Given entries
• • •

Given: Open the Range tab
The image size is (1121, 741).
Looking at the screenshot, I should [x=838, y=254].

• • •

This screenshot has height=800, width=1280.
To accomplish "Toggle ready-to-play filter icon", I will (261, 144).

• • •

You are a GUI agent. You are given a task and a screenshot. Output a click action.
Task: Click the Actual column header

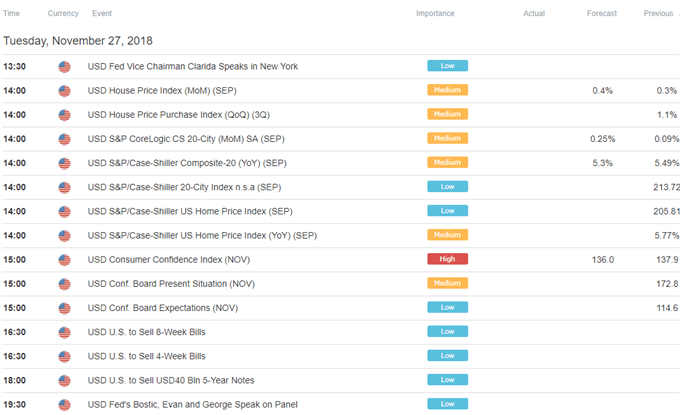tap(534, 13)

• • •

The request
Reproduce the data above exactly, starting at the line containing "Given: Open the Range tab" and ending with the line containing "Looking at the", including both of those lines.

Answer to this problem
Given: Open the Range tab
The image size is (1121, 741).
Looking at the screenshot, I should [x=838, y=254].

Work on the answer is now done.